Focusing on the extremes can allow us to forget that, however moderate or reasonable our intent, we can’t escape this ‘binary’ Scotland. We can’t sit outside the deeper cultural divisions, even if we’d like to and even if we freely associate with folk on both sides. This is all part of a wider culture war being fought around the question of what Scotland is. In this sense, what happens to the Scottish media is a far more existential question than you might think.

Nations are essentially communicative spaces and the rise of the nation state was premised on the development of mass media. Producing and consuming media is a daily representative task that allows people who will never meet each other to develop a sense that they share something in common. Who would want to live in a nation incapable, or unwilling, to perform this task?

But perhaps in an era when nations are becoming more fragmented anyway, the old idea of the broadcaster in a clearly defined centre transmitting its content to passive “regions” is obsolete. As new tribes, movements and identities spring up with uncanny alacrity online, the advantages of being concentrated in a capital city and close to the corridors of power are starting to feel compromised, detached and (whisper it) less current. The Six could be an opportunity to innovate.

Meanwhile, the partisan sparring, twitter storms and op-eds about twitter storms that we’ve seen in the wake of this announcement remind us that the great divide in Scotland is not so much constitutional as cultural.

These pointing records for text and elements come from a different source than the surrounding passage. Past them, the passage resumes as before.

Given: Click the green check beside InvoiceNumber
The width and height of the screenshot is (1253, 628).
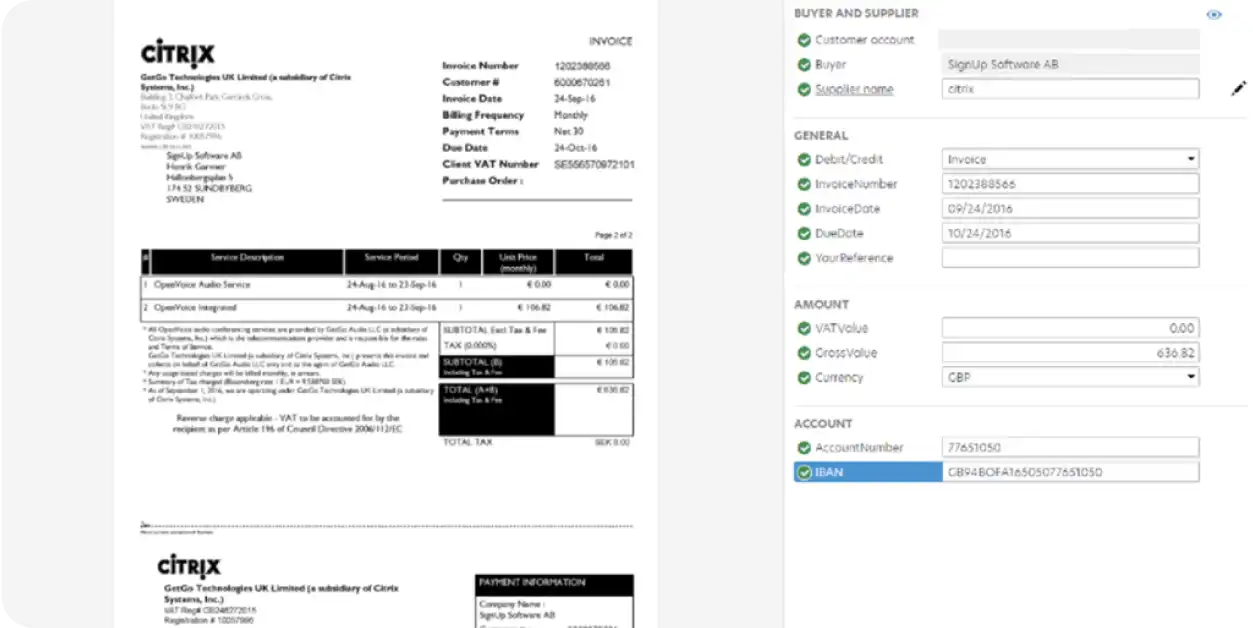Looking at the screenshot, I should click(804, 184).
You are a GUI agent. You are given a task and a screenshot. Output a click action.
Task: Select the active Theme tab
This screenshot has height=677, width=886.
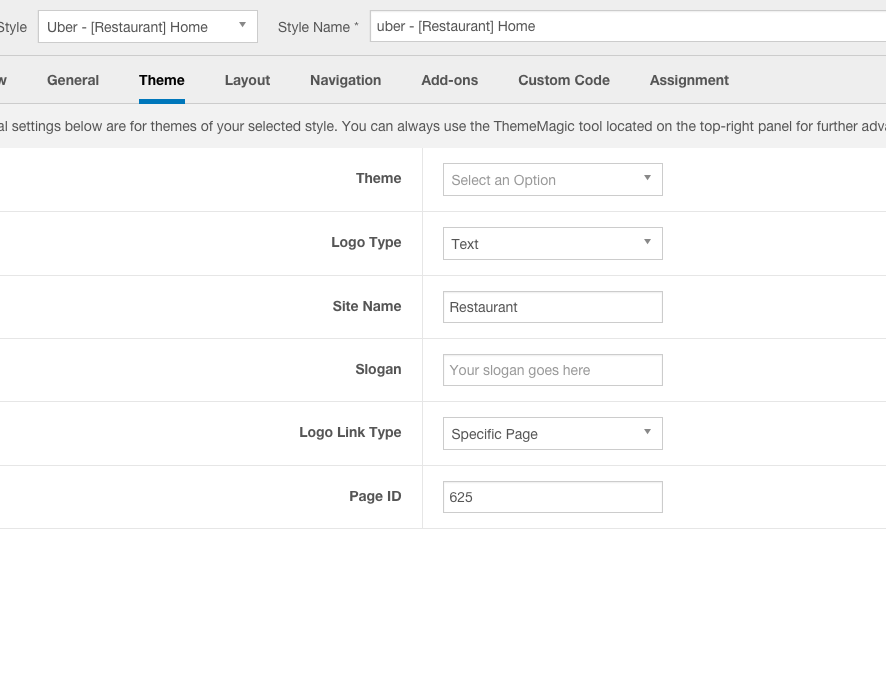162,80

For a section of the Scottish commentariat, twitter based antics are becoming the standardised cycle for coping with every potent question —invariably ending in the same calls for a better, less tribal debate. But the only way to deal with the ugly side of social media is to get people off it — via links to more informed, discursive and credible media.

The only way out of this cultural stalemate is to establish a greater bandwidth of debate and coverage that is focused on Scotland. Inevitably this will require a massive culture shift within BBC Scotland itself, with its seemingly chronic failure to innovate or invest in Scotland. But perhaps, with this long waited hour of news on the horizon, we’re starting to see the first signs of movement — of a shift in perspective.